A simulator is run on the new configuration (for a fixed amount of time) to check if the goal condition is satisfied.
At the end of the simulation, a binary reward and intermediate observations (collected as the simulator executes) are provided to the learning agent.
These observations are 256*256 grids where each grid cell can take 1 of the 7 values (denoting different types of objects).
Since only one relation supported currently, the color is sufficient to encode the goal.

Two benchmark tiers are provided where each tier comprises of a combination of:
- a predefined set of all the actions that the agent is allowed to perform.
- set of tasks that can be solved by at least one action from the allowed action set.
PHYRE-B - The agent is allowed to place a single (ball of any radii) at any valid location.
PHYRE-2B - The agent is allowed to place 2 balls at any valid pair of locations.
Each of the two tiers has 25 task templates where each template comprises of variants of a single task (same goal but different initial conditions).

Two evaluation setups are considered:
- within-template where the agent is trained on some tasks in a template and evaluated on a set of held-out tasks from the same template.
- cross-template where the agent is evaluated on tasks from a different template.
In the training phase, the model has access to the simulator (but not to the correct solution). So the model could learn an action-prediction model or forward dynamics model or both.
In the testing phase, the model can query the simulator only a few times. Each query provides it with the binary reward and the intermediate observations.

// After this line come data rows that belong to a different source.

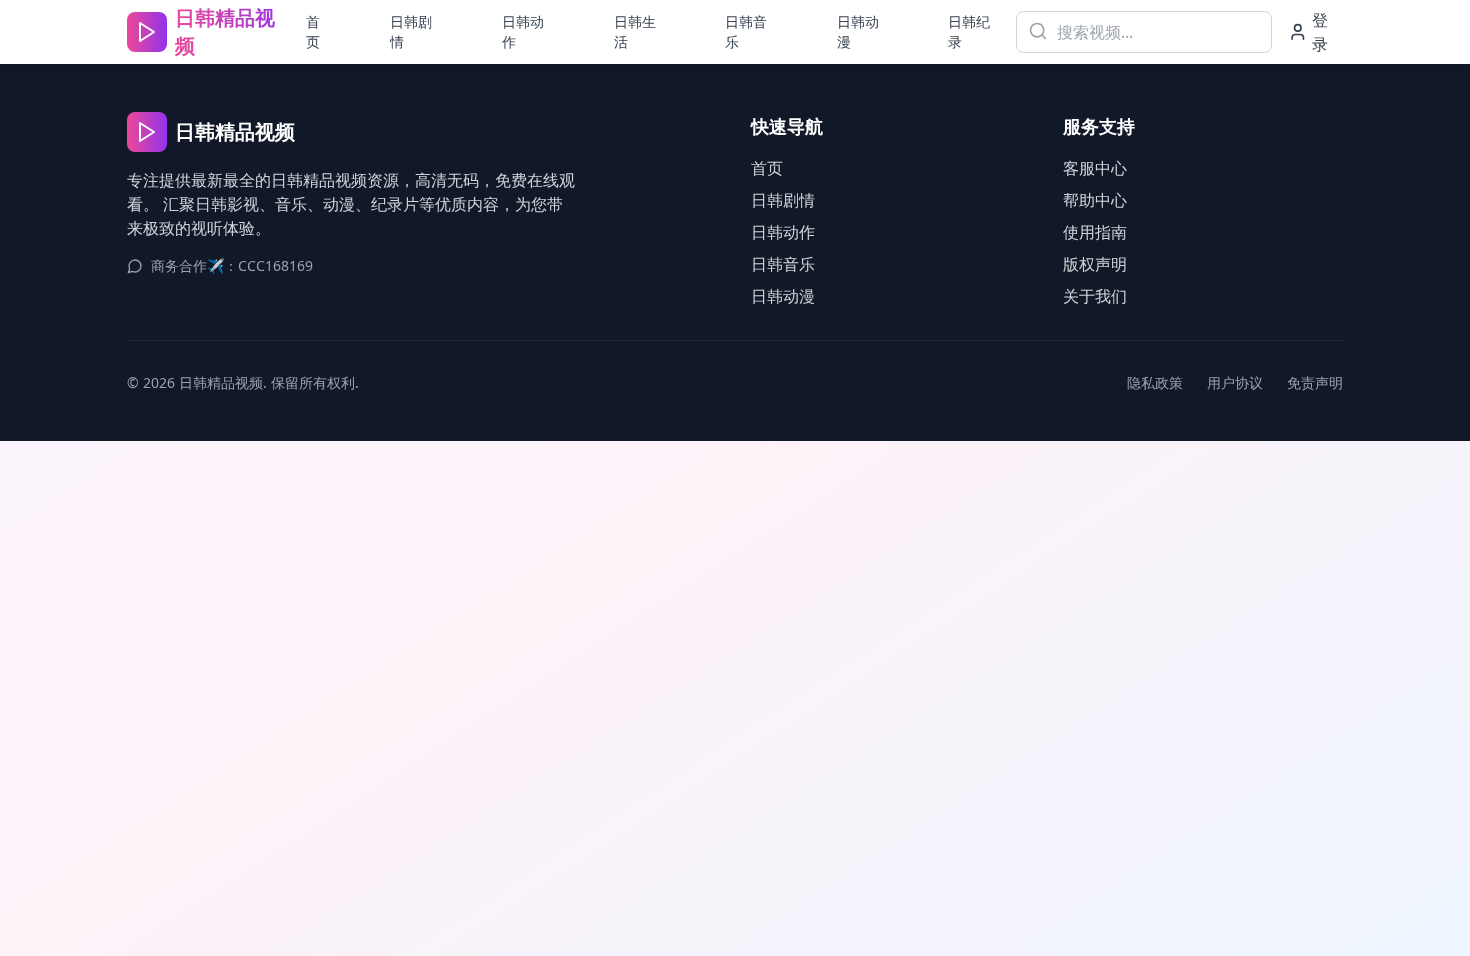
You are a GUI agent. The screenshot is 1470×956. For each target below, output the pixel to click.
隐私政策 (1155, 382)
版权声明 (1095, 264)
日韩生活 (635, 31)
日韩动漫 (858, 31)
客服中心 (1095, 168)
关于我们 (1095, 296)
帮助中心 (1095, 200)
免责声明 (1315, 382)
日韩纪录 (969, 31)
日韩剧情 (411, 31)
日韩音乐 (746, 31)
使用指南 (1095, 232)
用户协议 (1235, 382)
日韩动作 (523, 31)
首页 (313, 31)
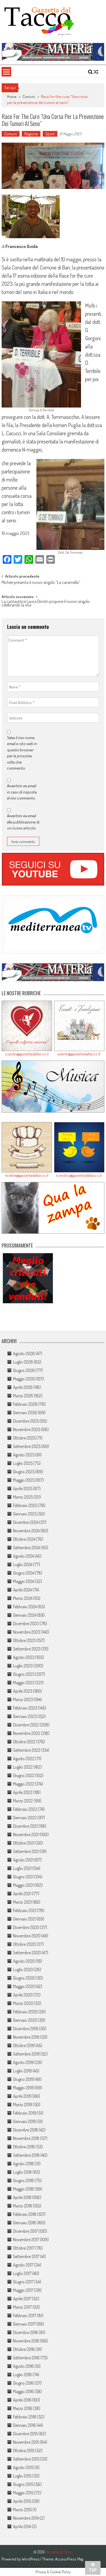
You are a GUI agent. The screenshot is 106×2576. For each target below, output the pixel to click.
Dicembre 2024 (25, 1522)
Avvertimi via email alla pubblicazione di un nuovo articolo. (23, 822)
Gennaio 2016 (24, 2425)
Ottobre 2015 (24, 2450)
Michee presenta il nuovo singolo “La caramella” (41, 583)
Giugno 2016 (23, 2383)
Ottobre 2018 (24, 2146)
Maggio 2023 (24, 1682)
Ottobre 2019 (24, 2045)
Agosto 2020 (24, 1961)
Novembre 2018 (26, 2138)
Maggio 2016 (23, 2391)
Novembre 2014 (26, 2518)
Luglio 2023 (23, 1665)
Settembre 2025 (26, 1446)
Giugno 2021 (23, 1876)
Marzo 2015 (22, 2509)
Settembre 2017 (26, 2256)
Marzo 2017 (22, 2307)
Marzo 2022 (23, 1800)
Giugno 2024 (23, 1573)
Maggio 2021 (23, 1885)
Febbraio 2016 (24, 2416)
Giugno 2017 (23, 2281)
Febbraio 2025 (25, 1505)
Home (12, 96)
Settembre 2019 (26, 2054)
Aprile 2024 (22, 1589)
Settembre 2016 (26, 2357)
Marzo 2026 (23, 1395)
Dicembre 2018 (25, 2130)
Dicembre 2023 (26, 1623)
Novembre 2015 (26, 2442)
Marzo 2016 (22, 2408)
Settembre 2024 (26, 1547)
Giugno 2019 (23, 2079)
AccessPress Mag (69, 2559)
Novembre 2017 (26, 2239)
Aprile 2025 (22, 1488)
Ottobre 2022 (24, 1741)
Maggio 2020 (24, 1986)
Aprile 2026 (23, 1387)
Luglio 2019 (22, 2070)
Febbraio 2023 (25, 1708)
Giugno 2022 (24, 1775)
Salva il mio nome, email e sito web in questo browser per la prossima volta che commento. (22, 753)
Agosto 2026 (24, 1353)
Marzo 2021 (22, 1902)
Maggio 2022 (24, 1784)
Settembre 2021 (26, 1851)
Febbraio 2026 (25, 1404)
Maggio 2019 (23, 2087)
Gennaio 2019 (24, 2121)
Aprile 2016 (22, 2400)
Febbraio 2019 (24, 2113)
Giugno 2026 (24, 1370)
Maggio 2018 (23, 2189)
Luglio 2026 (23, 1362)
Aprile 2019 (22, 2096)
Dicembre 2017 (25, 2231)
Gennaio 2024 (24, 1615)
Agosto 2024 (23, 1556)
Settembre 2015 (26, 2459)
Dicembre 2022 (26, 1724)
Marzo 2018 (22, 2206)
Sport (50, 133)
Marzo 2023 (23, 1699)
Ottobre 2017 (24, 2248)
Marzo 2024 (22, 1598)
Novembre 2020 (26, 1935)
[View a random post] (95, 72)
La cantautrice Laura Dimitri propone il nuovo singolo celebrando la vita (46, 604)
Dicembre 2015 (25, 2433)
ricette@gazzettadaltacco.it (27, 1175)
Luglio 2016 (22, 2374)
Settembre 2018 (26, 2155)
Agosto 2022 (24, 1758)
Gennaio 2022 (25, 1817)
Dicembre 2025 (26, 1421)
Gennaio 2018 (24, 2222)
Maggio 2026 (24, 1379)
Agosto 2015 (23, 2467)
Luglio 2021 (22, 1868)
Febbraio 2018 (24, 2214)
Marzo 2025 (23, 1497)
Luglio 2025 (23, 1463)
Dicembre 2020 (26, 1927)
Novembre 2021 (26, 1834)
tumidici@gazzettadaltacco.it (79, 1175)
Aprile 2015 (22, 2501)
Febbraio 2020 (25, 2011)
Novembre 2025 (26, 1429)
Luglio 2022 (23, 1767)
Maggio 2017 (23, 2290)
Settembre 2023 (26, 1649)
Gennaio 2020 (25, 2020)
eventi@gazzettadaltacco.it (79, 1053)
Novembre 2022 (26, 1733)
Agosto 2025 (24, 1454)
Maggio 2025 (24, 1480)
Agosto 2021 (23, 1860)
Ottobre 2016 (24, 2349)
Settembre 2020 (27, 1952)
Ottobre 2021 (24, 1843)
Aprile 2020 (23, 1995)
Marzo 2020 (23, 2003)
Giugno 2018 (23, 2180)
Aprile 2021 (22, 1893)
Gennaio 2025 (25, 1514)
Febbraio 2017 (24, 2315)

Random Agent - Randomly samples actions
Non-parametric agent (MEM) - generates R actions at random and uses the simulator to check how many tasks can be solved using these R random actions. During testing, try the R actions in the decreasing order of the number of tasks they solve.
Non-parametric agent with online learning (MEM-O) - Variant of MEM where an online adaptation step is performed during test time (to update the rank of the actions).
Deep Q Networks with an action encoder, observation encoder and fusion model (combine action and observation representation).
DQN with online learning (DQN-0): Variant of DQN with online updates (during the test phase).
Contextual bandits.
Policy learning approaches like PPO and A2C.

Both Contextual bandits and policy-based approaches show poor training stability.
The best agent, DQN-O, reaches AUCCESS of 56.2\% on PHYRE-B and 39.26\% on PHYRE-2B. In general, agents with online adaptation perform better.
The tasks are designed such that 100000 attempts are sufficient to solve 100\% of tasks in PHYRE-B and 95\% of tasks in PHYRE-2B.
Even though only two tiers are provided right now, the benchmark is readily extensible and new tasks can be added in the future.